> **EXTRAIT**:
================
15.Mme BRAS GOMES demande à la délégation libyenne de confirmer ou d’infirmer les informations communiquées au Comité, selon lesquelles les ONG ayant pour vocation de défendre la langue et la culture berbères ne seraient pas autorisées dans la République de Jamahiriya arabe libyenne, en dépit de la loi no 19 de 2002 sur la réorganisation des organismes de la société civile et de leur statut, qui confère à tous les citoyens qui souhaitent promouvoir la société civile le droit de constituer des associations.

16.Mme Bras Gomes demande quelles sont les «pratiques traditionnelles portant atteinte à l’exercice par les femmes des droits économiques, sociaux et culturels», et notamment si le fait que les femmes ne puissent pas se rendre à l’étranger sans l’autorisation de leur mari ou qu’elles n’aient pas accès à la propriété constitue pour la délégation libyenne des pratiques négatives. Mme Bras Gomes voudrait savoir si des mesures spécifiques ont été prises pour combattre ces pratiques et si les femmes dont les droits économiques, sociaux et culturels ont été bafoués disposent des mêmes voies de recours que les hommes.

17.M. RZEPLINSKI demande si la Cour suprême a déjà été saisie d’affaires concernant des actes de discrimination, et le cas échéant, si le plaignant a obtenu réparation. Il voudrait savoir si le service d’inspection du travail chargé des cas de discrimination est quant à lui indépendant, et dans quelle mesure les recommandations qu’il formule sont suivies d’effets.

18.M. Rzeplinski souhaiterait également savoir s’il existe dans l’État partie des ONG chargées de combattre la discrimination, et le cas échéant, si celles-ci ont déjà publié des rapports critiques envers la politique menée par l’État, qui auraient fait l’objet d’un débat public.

19.M. MARCHÁN ROMERO voudrait comprendre le contexte sociojuridique et religieux dans lequel le Pacte est appliqué, et demande donc quelle est la portée de la déclaration du 2 mars 1977, qui énonce que «le saint Coran est le code social de la Jamahiriya arabe libyenne populaire et socialiste».

20.M. PILLAY déplore que l’État partie n’ait pas eu la courtoisie de répondre à un certain nombre des questions de la liste des points à traiter, notamment la question no 1 de la liste des points à traiter relative à la volonté de l’État partie d’adopter et de mettre en œuvre un plan d’action national en faveur des droits de l’homme, et les questions nos 20, 21 et 23.

21.M. Pillay souhaiterait savoir si le public a connaissance des droits qui sont les siens en vertu du Pacte, et si les fonctionnaires, les magistrats, les officiers de police, les directeurs d’établissements pénitentiaires entre autres reçoivent une formation aux droits de l’homme en général, et aux droits économiques, sociaux et culturels en particulier.
================
> **DONNÉES FOURNIES**:

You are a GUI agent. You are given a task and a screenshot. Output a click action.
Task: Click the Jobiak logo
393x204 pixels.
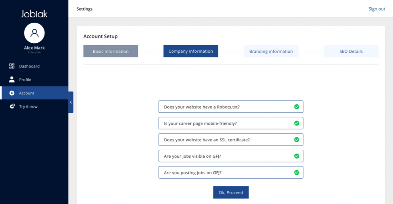(34, 13)
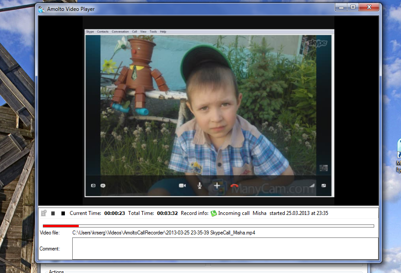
================
> **OBJECTIFS**:
1 - Énumérez toutes les personnes nommées qui prennent la parole dans l'extrait sur les questions posées à la délégation libyenne.
2 - Résumez en deux phrases l'extrait sur les questions posées à la délégation libyenne.
3 - Reprenez l'extrait sur les questions posées à la délégation libyenne à la suite de sa dernière phrase.
Les lignes proviennent d'une autre source que l'extrait.

> **RÉPONSES PAR TÂCHE**:
1 - Mme Bras Gomes, M. Rzeplinski, M. Marchán Romero, M. Pillay

2 - Les intervenants interrogent la délégation libyenne sur plusieurs sujets : les ONG de défense de la langue et de la culture berbères, les pratiques traditionnelles portant atteinte aux droits des femmes, les recours et les ONG contre la discrimination, ainsi que la portée de la déclaration du 2 mars 1977 qui fait du Coran le code social du pays. M. Pillay déplore que l'État partie n'ait pas répondu à plusieurs questions de la liste des points à traiter et demande si le public connaît ses droits au titre du Pacte et si les fonctionnaires, les magistrats et les policiers, entre autres, reçoivent une formation aux droits de l'homme.

3 -
22.La PRÉSIDENTE, s’exprimant au nom de tous les membres du Comité, juge regrettable que les informations contenues tant dans le deuxième rapport périodique que dans les réponses écrites du Gouvernement libyen à la liste des points à traiter ne soient pas suffisantes, et rappelle que l’État partie s’était engagé, lors de l’examen de son rapport initial, à communiquer au Comité par écrit la réponse à toutes les questions auxquelles il n’avait pas répondu au cours du dialogue, ce qu’il n’a pas fait − pas plus d’ailleurs qu’il n’a fourni dans son deuxième rapport périodique davantage d’informations sur l’exercice et la mise en œuvre effectifs des droits garantis par le Pacte, ce qu’il était également tenu de faire. Aussi la Présidente invite-t-elle instamment l’État partie à donner des informations complémentaires sur les questions qui lui ont été posées, de manière à ce que le dialogue entre le Comité et la délégation ne soit pas inutile.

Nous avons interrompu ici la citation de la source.